A gender bias in syntax:
evidence from French and English corpora

Yanis da Cunha & Anne Abeillé
– LingLunch, October 13th –

Outline

Introduction: gender biases in syntax
Methodology: a corpus study
Results
Discussion

Introduction

Gender biases in syntax

Previous findings

1. Corpus studies

Gender biases in linguistic examples from research papers
Both in English (Cépeda et al., 2021; Kotek et al., 2021) and French (Richy & Burnett, 2020)

	Subject	Object
Men	88%	70%
Women	12%	30%

Results from Langue Française
(French journal, 1969-1971 & 2008-2017)

Previous findings

2. Eye-tracking experiments

Gender effect in relative clause processing in German (Esaulova & Von Stockhausen, 2015)
Ambiguity resolution uses gender cues

Role Noun (RN), disambiguation point

Die Flugbegleiterin_femSG, die viele Tourist-en_masc/-innen_fem_PL beobachtet hat_SG/haben_PL, ist aufmerksam
a. Subject RN: ‘The flight attendant, whom many Tourists_fem/masc have observed, is attentive.’
b. Object RN: ‘The flight attendant, who has observed many Tourists_fem/masc, is attentive.’

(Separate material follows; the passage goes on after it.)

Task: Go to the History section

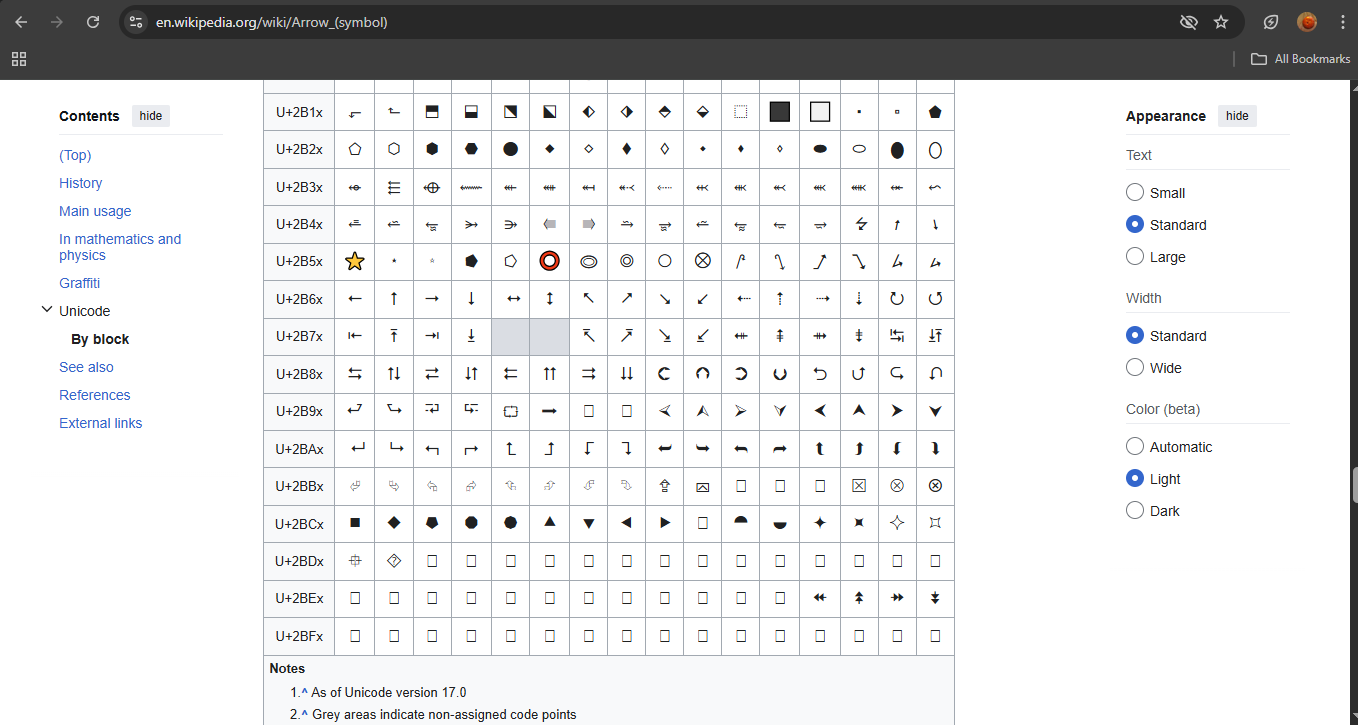Action: (80, 183)
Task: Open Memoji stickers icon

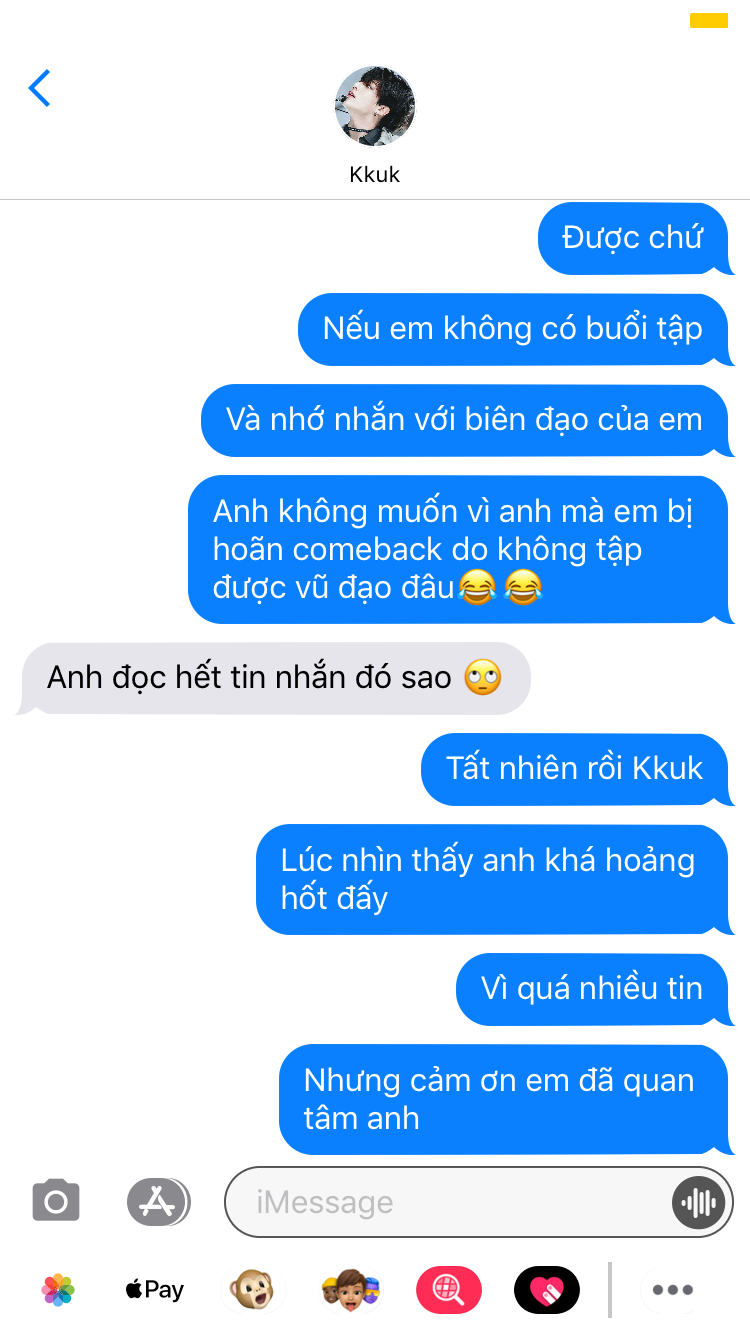Action: (x=350, y=1290)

Shorter reading times when masculine role nouns were subjects (1a) rather than objects (1b).

→ Evidence from corpus and experiments for gender effect in syntactic functions:

Men are more likely to be subjects
Women are more likely to be objects

Prominence & alignment

Alignment theory (Aissen, 1999; Levshina, 2021). Three ingredients:

arguments bear so-called referential prominence features: animacy, definiteness, person…
prominence and syntactic functions are hierarchically ordered (eg. animate > inanimate)
function assignment to an argument is constrained by alignment with prominence.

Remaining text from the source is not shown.